Metin:
.....

Kelimelerin etimolojik ve semantik maceralarına meraklı olduğumdan daha önce çeşitli vesilelerle söz etmiştim.
Bu hafta da izninizle "bayram" kelimesini biraz kurcalamak istiyorum. Kubbealtı Lugatı'nda da, Tietze'nin sözlüğünde bu kelimenin eski Türkçedeki badram (bedrem, beyrem) kelimesinden geldiği belirtilmiş. Tietze, eski bir İran dilinden alınmış olabileceğini de çeşitli kaynaklara dayanarak söylüyor. Bayram, menşei ne olursa olsun, Divanü Lügati't-Türk'te de yer aldığına göre, kadim zamanlardan beri bütün Türk lehçelerinde sevinç içinde hep birlikte kutlanan kutsal günlerin adı olmuştur.
Bir zamanlar okuryazar takımı bayram yerine genellikle Arapça "ıyd" kelimesini kullanırdı. "Bayramlaşma" anlamına gelen "muayede", bu kelimenin türevlerindendir. Ramazan Bayramı'na "ıyd-i fıtr", Kurban Bayramı'na "ıyd-i adha", saraylarda bayramlaşmanın yapıldığı salonlara da "Muayede Salonu" denirdi.
Türkçede fitre şekline giren "fıtr" kelimesi, Arapçada "orucu açmak" anlamına gelir, "iftar" ve "yaratılış" anlamındaki "fıtra, fıtrat" kelimeleriyle aynı köktendir. Bilindiği gibi, Ramazan Bayramı'nda fitre, yani "sadaka-i fıtr" verilir. Bu da Ramazan'ı idrak edip bayrama ulaşan ve temel ihtiyaçları dışında belli bir miktarda varlığa sahip olan Müslümanların kendileri ve velâyetleri altında bulunan kişiler için yerine getirmekle yükümlü oldukları mali bir ibadettir.
"Iyd" kelimesinin halk tarafından hiç benimsenmediğini söylemeye gerek var mı? "Iyd"in geçtiği tek bir deyim ve atasözü yok. Hâlbuki bayram, atasözü ve deyimlerde çok kullanılır. Çok sevinmek, mutlu olmak anlamındaki "bayram etmek" deyimi ne güzeldir. Lezzetli bir yemek yiyince midemiz, bir güzellik görünce gözümüz, güzel bir ses işitince kulaklarımız bayram etmez mi? Sigara tiryakileri de derin bir nefes çekince ciğerlerinin bayram ettiğini söylerler, nasıl bir bayramsa?

.....

Yapılacak İş: Bayram kelimesini anlatan yukarıdaki metinde "Türkçede fitre şekline" sözlerinden başlayıp "mali bir ibadettir." sözlerine kadar uzanan bölümün tamamını hiçbir değişiklik yapmadan kopyalayın.

Verilen Veriler:
.....

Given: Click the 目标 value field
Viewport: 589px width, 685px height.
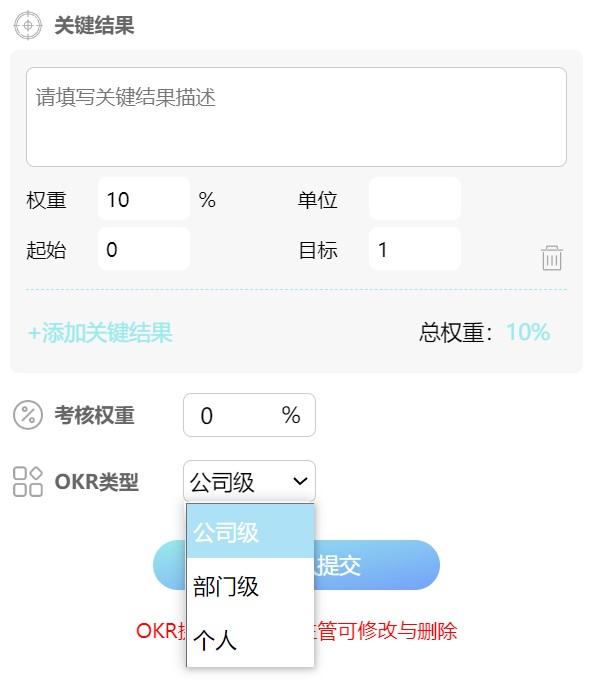Looking at the screenshot, I should pos(415,249).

.....

Tam Yanıt:
Türkçede fitre şekline giren "fıtr" kelimesi, Arapçada "orucu açmak" anlamına gelir, "iftar" ve "yaratılış" anlamındaki "fıtra, fıtrat" kelimeleriyle aynı köktendir. Bilindiği gibi, Ramazan Bayramı'nda fitre, yani "sadaka-i fıtr" verilir. Bu da Ramazan'ı idrak edip bayrama ulaşan ve temel ihtiyaçları dışında belli bir miktarda varlığa sahip olan Müslümanların kendileri ve velâyetleri altında bulunan kişiler için yerine getirmekle yükümlü oldukları mali bir ibadettir.